## INFORMATION GIVEN
'''

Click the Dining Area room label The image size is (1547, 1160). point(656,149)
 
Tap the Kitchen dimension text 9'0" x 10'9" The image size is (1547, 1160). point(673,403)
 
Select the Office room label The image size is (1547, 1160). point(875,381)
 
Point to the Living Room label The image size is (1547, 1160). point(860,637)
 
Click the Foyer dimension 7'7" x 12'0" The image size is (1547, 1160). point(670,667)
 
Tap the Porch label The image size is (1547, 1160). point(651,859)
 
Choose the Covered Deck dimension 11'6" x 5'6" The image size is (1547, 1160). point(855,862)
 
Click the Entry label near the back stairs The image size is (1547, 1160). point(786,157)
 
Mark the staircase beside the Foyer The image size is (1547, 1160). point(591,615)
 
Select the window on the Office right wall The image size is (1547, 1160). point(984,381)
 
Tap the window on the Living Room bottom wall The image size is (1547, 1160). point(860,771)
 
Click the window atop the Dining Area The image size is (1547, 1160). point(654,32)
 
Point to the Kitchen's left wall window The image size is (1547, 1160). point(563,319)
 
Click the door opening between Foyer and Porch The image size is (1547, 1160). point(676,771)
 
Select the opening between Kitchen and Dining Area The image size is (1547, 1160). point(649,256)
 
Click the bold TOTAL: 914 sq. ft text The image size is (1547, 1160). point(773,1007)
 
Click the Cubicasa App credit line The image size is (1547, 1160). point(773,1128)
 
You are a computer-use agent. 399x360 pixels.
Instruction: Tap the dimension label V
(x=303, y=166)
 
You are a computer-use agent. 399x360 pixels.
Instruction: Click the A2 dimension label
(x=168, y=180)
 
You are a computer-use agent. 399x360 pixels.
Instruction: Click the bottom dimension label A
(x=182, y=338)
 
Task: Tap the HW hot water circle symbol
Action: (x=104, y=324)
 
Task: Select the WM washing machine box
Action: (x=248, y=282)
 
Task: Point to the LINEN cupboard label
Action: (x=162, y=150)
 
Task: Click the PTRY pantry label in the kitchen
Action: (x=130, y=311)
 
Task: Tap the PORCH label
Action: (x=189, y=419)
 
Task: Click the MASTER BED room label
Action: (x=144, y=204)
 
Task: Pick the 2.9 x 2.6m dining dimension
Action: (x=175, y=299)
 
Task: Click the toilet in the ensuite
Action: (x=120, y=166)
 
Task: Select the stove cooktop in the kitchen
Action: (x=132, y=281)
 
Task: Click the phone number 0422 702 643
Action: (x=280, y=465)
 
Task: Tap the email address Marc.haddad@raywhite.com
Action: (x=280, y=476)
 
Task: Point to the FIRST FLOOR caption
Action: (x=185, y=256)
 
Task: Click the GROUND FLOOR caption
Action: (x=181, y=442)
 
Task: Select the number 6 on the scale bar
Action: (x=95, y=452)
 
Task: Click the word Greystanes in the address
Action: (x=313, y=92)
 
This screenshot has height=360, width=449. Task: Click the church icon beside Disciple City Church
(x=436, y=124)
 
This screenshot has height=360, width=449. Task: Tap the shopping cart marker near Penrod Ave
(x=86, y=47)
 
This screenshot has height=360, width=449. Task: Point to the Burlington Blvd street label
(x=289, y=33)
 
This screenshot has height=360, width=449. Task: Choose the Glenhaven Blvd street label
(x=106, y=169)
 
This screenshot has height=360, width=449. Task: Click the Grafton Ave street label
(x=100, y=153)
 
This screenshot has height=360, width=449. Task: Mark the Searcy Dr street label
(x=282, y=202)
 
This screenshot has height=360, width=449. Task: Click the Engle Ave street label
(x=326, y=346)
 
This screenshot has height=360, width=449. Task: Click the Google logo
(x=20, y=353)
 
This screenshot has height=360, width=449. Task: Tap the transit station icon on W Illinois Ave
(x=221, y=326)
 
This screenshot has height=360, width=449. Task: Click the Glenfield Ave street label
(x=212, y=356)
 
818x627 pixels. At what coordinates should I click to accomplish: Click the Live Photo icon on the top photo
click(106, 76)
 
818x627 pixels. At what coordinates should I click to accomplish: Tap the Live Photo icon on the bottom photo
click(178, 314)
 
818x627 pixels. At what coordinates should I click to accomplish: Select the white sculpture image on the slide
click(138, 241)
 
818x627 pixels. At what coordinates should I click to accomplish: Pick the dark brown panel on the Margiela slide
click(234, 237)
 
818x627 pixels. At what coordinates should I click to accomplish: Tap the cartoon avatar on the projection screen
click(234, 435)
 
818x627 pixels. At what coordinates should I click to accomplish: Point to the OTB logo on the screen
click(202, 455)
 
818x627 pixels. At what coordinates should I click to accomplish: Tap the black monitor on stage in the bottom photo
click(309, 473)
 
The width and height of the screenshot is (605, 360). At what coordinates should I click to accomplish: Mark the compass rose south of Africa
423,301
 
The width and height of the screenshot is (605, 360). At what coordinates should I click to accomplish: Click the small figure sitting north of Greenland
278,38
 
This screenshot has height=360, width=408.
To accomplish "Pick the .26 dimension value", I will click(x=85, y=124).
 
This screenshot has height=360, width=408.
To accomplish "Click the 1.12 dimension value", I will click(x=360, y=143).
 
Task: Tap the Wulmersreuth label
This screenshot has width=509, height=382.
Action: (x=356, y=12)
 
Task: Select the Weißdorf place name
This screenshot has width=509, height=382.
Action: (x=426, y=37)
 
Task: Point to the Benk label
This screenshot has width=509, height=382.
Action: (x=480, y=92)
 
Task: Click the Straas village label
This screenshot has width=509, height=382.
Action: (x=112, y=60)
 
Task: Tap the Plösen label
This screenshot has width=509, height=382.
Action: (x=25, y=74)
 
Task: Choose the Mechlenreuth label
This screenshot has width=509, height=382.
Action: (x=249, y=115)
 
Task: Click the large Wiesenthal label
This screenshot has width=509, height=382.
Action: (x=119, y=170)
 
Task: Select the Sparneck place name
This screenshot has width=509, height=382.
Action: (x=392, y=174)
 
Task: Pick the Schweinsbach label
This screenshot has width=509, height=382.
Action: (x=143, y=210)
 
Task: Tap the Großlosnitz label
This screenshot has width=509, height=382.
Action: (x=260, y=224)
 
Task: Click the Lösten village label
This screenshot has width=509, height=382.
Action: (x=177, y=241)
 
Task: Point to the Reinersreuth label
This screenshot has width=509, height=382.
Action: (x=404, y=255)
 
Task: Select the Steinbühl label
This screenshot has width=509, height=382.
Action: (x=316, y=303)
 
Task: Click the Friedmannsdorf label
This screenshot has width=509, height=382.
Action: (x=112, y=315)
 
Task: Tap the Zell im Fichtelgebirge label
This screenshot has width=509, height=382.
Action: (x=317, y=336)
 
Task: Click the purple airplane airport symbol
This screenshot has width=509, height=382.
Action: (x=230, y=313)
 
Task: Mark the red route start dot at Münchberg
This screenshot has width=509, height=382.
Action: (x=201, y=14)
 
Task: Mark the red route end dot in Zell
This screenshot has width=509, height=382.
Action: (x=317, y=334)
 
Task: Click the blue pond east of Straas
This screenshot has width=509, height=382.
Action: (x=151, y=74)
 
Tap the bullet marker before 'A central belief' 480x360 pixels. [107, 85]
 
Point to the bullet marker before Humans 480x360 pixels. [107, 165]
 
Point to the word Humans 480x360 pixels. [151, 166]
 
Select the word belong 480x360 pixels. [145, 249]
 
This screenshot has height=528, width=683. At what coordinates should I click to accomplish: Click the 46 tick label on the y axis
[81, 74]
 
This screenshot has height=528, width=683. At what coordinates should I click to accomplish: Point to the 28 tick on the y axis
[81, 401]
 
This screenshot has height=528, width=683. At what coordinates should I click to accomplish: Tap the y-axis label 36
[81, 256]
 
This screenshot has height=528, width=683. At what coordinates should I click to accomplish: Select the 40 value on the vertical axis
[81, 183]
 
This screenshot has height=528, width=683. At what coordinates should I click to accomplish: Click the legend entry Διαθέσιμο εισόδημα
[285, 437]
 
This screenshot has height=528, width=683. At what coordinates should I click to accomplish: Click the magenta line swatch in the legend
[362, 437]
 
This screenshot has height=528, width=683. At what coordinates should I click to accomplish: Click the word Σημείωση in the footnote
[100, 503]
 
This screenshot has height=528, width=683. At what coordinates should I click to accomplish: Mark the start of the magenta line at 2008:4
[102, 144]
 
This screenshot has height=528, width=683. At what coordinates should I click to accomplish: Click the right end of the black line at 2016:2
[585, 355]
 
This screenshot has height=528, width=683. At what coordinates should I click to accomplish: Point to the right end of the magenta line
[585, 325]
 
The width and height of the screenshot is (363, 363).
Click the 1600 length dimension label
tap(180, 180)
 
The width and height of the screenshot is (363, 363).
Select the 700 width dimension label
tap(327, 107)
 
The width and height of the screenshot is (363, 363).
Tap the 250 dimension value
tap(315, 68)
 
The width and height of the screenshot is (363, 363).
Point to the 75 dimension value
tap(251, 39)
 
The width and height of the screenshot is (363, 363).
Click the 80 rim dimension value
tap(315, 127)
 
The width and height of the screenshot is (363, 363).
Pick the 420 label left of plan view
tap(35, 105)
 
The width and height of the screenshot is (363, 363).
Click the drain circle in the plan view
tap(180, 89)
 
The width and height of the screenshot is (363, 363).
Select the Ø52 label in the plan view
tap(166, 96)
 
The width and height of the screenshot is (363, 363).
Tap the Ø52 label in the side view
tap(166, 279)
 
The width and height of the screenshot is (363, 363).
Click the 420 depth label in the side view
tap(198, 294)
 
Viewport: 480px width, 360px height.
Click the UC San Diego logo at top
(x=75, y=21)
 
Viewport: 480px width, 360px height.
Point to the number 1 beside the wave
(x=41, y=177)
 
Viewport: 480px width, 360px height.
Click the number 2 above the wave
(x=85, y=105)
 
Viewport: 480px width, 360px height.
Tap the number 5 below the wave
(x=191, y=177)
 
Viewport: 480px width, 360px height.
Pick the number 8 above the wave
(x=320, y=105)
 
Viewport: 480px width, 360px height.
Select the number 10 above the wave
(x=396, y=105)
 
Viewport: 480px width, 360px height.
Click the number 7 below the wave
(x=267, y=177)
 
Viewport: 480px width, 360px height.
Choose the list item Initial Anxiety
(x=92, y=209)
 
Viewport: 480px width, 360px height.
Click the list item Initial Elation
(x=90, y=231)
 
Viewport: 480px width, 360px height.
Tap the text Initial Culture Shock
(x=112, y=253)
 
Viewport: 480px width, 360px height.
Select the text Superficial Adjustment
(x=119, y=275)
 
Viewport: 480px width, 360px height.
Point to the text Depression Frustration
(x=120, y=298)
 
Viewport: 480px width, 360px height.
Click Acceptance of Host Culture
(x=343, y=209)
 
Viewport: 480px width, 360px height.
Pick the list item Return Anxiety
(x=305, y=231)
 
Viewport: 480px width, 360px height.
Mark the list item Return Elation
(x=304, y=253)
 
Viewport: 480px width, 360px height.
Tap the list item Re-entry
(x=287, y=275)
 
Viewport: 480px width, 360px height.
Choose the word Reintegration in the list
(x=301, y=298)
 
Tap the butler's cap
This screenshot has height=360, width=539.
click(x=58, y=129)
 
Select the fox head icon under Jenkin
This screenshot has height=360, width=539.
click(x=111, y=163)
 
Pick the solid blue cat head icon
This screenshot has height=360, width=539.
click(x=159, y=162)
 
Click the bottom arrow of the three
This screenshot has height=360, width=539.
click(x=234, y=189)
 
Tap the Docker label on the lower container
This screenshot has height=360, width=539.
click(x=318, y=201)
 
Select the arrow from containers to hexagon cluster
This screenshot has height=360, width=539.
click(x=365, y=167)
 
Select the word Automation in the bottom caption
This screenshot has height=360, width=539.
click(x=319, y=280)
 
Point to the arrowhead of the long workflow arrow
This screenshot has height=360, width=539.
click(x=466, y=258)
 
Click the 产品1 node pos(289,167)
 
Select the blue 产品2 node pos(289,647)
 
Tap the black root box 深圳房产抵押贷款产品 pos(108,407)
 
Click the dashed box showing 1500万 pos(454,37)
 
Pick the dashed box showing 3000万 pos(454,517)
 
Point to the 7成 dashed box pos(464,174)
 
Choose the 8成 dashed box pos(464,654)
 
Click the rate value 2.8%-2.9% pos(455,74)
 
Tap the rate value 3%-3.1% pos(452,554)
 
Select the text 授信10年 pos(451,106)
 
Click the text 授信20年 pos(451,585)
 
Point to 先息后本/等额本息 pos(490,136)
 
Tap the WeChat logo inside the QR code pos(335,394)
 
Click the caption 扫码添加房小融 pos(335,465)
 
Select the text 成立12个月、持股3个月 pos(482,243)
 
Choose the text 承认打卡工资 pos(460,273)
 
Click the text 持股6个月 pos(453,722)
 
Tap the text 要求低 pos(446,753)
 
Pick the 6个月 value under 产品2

'''

How many lines of the records above contain the word "window"? Give only the number.

4